It was near dark. Raising his eyes to the level of the grass, he listened a last time. Then he slid forward and, on his knees in the shallows, wrenched the buried skiff from its sheath of mud. It came with a thick sucking sound and the rank breath of its grave.

Traver knew without experiment that, upright, the skiff would fill immediately. He turned it turtle and waited one moment more, gaining his wind. It was high water, the first of the ebb. The tide and river would be with him. He shivered, moaning softly, though not yet afraid.

In the water, he kicked away from shore. An eddy curled him back upon the bank. He kicked away a second time, and caught the current. But the slimy hulk would not support his weight, and he coasted along beside it, one hand spread-fingered on the keel.

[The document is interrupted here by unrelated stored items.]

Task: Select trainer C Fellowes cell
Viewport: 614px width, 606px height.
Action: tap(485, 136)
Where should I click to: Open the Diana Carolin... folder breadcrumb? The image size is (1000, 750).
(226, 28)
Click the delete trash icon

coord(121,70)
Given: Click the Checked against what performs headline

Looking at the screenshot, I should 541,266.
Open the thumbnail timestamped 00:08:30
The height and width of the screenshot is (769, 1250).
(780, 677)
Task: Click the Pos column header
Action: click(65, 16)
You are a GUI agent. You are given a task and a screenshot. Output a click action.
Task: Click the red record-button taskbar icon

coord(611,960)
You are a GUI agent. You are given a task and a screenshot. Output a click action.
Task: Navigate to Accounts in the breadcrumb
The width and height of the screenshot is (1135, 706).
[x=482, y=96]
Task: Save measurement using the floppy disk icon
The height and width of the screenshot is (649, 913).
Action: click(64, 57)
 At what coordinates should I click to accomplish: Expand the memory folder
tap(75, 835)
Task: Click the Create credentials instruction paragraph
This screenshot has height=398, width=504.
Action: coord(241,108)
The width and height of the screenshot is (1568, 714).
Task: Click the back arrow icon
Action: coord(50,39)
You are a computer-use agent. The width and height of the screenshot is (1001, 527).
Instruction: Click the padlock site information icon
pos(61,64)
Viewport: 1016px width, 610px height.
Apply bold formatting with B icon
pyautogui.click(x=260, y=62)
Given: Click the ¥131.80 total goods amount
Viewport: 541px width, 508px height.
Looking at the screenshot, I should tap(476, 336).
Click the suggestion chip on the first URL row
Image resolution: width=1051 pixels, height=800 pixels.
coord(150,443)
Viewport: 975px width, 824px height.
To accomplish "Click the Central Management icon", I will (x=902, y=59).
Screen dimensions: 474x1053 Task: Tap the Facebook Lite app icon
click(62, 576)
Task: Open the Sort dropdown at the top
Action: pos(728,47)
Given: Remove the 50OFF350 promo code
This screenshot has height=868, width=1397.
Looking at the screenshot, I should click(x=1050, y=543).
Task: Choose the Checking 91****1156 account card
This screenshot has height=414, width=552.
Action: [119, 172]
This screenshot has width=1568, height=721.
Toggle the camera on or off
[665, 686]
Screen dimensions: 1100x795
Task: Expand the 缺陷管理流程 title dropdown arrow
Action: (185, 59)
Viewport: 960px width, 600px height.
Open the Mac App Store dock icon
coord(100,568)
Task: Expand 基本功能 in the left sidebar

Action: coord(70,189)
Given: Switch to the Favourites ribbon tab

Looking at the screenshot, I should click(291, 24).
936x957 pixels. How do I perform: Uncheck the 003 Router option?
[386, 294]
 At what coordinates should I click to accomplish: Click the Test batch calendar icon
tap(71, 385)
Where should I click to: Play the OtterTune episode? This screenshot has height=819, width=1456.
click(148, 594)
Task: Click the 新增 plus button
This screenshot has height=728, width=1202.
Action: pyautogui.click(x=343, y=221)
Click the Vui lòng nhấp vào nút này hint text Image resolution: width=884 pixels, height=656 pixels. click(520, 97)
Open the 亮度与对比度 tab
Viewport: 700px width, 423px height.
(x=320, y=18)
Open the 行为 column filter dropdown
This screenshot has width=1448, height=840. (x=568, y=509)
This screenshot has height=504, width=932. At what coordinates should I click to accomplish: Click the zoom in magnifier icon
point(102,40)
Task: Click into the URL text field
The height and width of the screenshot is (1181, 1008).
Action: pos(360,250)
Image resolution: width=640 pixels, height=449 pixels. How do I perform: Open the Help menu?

He moved downstream. Across the marsh, the lights switched back and forth like nighttime eyes, dancing in the blackness of the pines. The voices came vaguely on the shifting river air, and a new sound stirred him. He sank lower in the water, so that only his hand and half his face broke the low outline of the skiff.

Dey gone and put de hounds on dat man Traver.

He giggled, teeth chattering, and cursed.

The river dragged the capsized skiff across the coastal waterway, which parted the mainland from the inner marshes of the barrier islands. Though wisps of cloud at times obscured the moon, the night was clear. No longer able to see the lights, he was alone in the cold river, which widened now as it neared its mouth. He thrashed his legs for warmth, and cursed to restore his courage. Southeast, an arm of woods from Ocean Island reached across the outer marshes toward the bank. He wanted to go aground there and, fearful of drifting past it to the open sea, began to swim the skiff inshore. To keep himself company, he swore foully at the balky hulk, the cold, the river, the night world.

His voice wandered in the thin mist over the river, and startled by it, he had a cold premonition of his death. But an inshore current seized the skiff and swept it in beneath the bank. Nearing the piles of the abandoned landing, he forsook the skiff and struggled through the shallow water. He had to drag himself ashore. Crouched beneath the wharf, too weak to beat his arms, he listened to hoarse, painful breaths he could not stop. The skiff disappeared around the final bend, toward the booming where the seas broke on the bar.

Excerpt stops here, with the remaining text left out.